__Records for the exercise__
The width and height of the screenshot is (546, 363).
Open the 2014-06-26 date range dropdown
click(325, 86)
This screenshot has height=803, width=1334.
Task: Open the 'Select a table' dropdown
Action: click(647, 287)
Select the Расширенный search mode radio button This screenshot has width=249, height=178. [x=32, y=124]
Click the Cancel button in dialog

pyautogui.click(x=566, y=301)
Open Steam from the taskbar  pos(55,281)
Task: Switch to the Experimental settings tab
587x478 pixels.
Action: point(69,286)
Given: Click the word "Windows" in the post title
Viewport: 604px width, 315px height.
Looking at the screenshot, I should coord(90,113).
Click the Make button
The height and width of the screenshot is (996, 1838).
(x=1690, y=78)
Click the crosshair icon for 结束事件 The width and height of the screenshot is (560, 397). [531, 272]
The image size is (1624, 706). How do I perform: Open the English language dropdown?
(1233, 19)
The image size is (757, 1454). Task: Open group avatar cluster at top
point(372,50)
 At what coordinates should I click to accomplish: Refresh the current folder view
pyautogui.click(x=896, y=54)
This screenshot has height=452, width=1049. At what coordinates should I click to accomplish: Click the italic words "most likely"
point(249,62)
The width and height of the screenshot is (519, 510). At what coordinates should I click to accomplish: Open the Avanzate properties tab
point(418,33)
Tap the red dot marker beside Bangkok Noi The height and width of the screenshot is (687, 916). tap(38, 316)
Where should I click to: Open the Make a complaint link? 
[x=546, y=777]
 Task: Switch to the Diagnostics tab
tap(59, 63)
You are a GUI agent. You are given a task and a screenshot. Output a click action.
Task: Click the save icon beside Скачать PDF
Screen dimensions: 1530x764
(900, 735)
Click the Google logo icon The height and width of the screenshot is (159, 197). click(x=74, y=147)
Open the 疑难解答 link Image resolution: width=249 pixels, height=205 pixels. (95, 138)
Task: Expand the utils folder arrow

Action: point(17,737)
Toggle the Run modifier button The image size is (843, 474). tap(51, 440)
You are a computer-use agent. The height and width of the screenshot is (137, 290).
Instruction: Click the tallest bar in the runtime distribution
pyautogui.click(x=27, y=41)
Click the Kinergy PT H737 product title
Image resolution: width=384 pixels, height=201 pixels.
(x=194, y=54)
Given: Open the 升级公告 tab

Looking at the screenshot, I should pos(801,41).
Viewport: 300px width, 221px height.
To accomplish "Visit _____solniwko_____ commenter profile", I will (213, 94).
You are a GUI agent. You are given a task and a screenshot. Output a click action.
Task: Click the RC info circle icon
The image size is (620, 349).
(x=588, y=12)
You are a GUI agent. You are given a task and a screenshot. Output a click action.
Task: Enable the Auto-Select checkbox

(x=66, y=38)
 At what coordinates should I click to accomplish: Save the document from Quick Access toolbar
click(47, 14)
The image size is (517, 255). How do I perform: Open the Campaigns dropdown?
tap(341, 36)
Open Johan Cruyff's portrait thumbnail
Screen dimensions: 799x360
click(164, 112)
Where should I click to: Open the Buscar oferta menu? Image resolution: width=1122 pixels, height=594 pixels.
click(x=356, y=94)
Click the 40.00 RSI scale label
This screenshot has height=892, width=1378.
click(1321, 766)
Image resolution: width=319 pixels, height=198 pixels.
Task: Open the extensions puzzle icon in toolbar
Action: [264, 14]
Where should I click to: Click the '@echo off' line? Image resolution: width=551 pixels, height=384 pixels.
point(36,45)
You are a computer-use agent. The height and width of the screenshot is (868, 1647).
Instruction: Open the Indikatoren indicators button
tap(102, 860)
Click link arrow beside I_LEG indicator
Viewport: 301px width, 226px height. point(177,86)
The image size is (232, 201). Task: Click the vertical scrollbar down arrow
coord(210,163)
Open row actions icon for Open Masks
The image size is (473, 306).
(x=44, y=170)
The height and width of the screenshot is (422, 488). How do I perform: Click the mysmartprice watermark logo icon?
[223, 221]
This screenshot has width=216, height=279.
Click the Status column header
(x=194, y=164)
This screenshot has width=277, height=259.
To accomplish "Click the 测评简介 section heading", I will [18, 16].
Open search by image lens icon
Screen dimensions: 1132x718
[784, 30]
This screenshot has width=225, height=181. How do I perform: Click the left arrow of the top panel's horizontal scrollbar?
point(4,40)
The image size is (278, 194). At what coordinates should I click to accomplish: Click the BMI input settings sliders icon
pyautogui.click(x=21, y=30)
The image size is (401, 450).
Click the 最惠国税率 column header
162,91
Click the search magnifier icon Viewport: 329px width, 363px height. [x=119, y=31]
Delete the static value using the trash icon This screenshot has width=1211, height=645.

__Activity__
Find the line with "Given: Open the 升级公告 tab" in the entries above. Retype it and each line after it, exactly, through the line with "Task: Click the RC info circle icon", and stop there.

__Solution for this exercise__
Given: Open the 升级公告 tab

Looking at the screenshot, I should pos(801,41).
Viewport: 300px width, 221px height.
To accomplish "Visit _____solniwko_____ commenter profile", I will (213, 94).
You are a GUI agent. You are given a task and a screenshot. Output a click action.
Task: Click the RC info circle icon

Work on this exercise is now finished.